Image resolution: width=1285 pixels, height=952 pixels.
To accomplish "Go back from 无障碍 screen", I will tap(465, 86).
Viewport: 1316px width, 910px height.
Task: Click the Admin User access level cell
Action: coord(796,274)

● ● ● ●

> Task brief: Could you retype the entire listing exactly?

> Solution to the problem:
Image resolution: width=1285 pixels, height=952 pixels.
To accomplish "Go back from 无障碍 screen", I will tap(465, 86).
Viewport: 1316px width, 910px height.
Task: Click the Admin User access level cell
Action: coord(796,274)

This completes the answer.